## Task goal
Reproduce the listing below verbatim from the line containing "Task: Click the 30 retweets count" through the end of the listing, both ends included. Leave out the pictures.

## Word and item position data
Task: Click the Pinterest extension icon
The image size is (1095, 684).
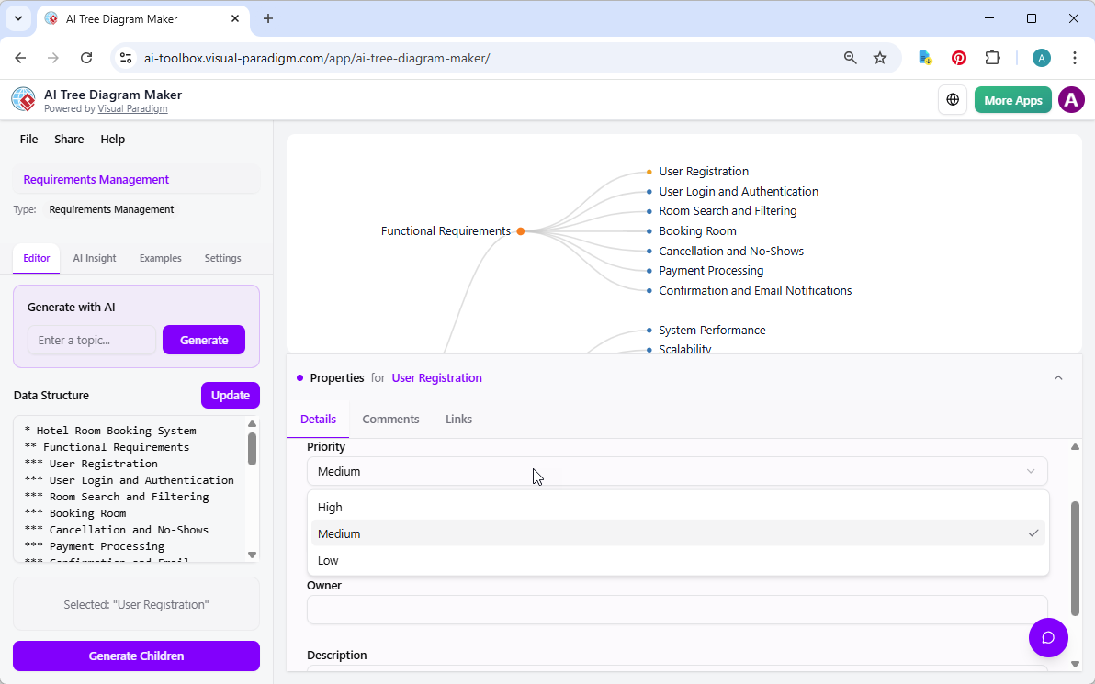Action: pyautogui.click(x=958, y=57)
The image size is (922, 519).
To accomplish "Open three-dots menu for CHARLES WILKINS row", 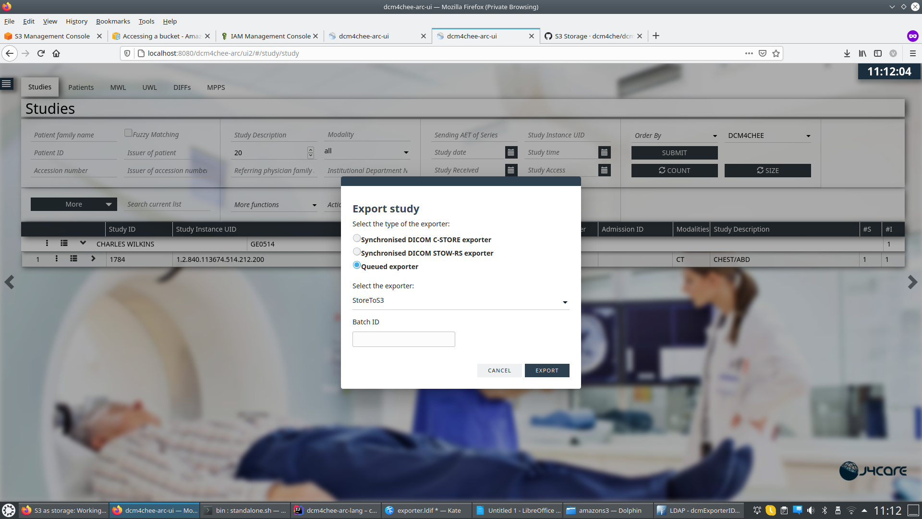I will pos(47,243).
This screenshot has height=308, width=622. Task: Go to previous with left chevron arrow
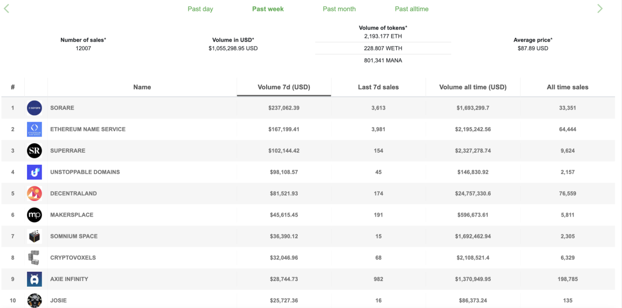6,9
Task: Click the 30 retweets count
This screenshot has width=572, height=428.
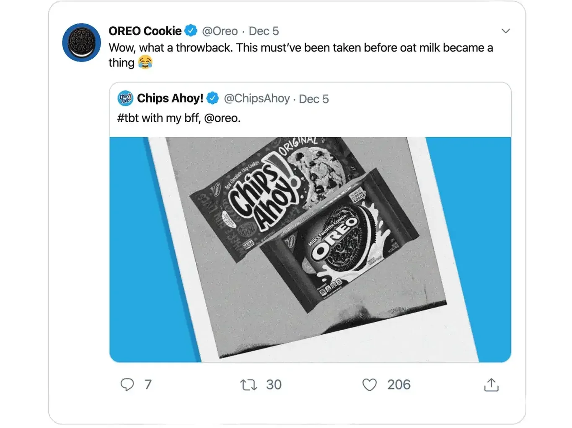Action: [274, 384]
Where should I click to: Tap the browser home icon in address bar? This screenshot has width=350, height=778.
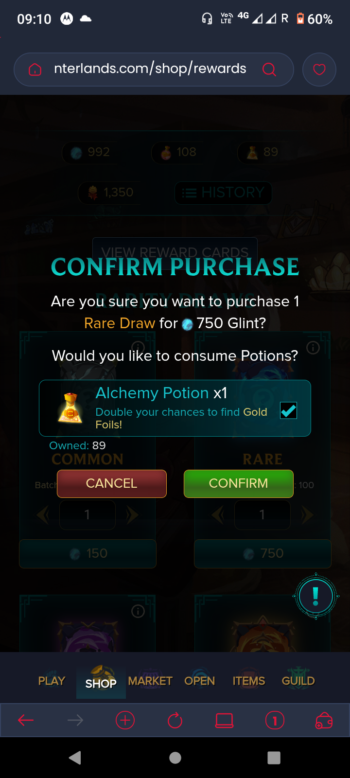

## Solution for this problem
Task: Click the 30 retweets count
This screenshot has width=572, height=428.
Action: [274, 384]
Where should I click to: Tap the browser home icon in address bar? This screenshot has width=350, height=778.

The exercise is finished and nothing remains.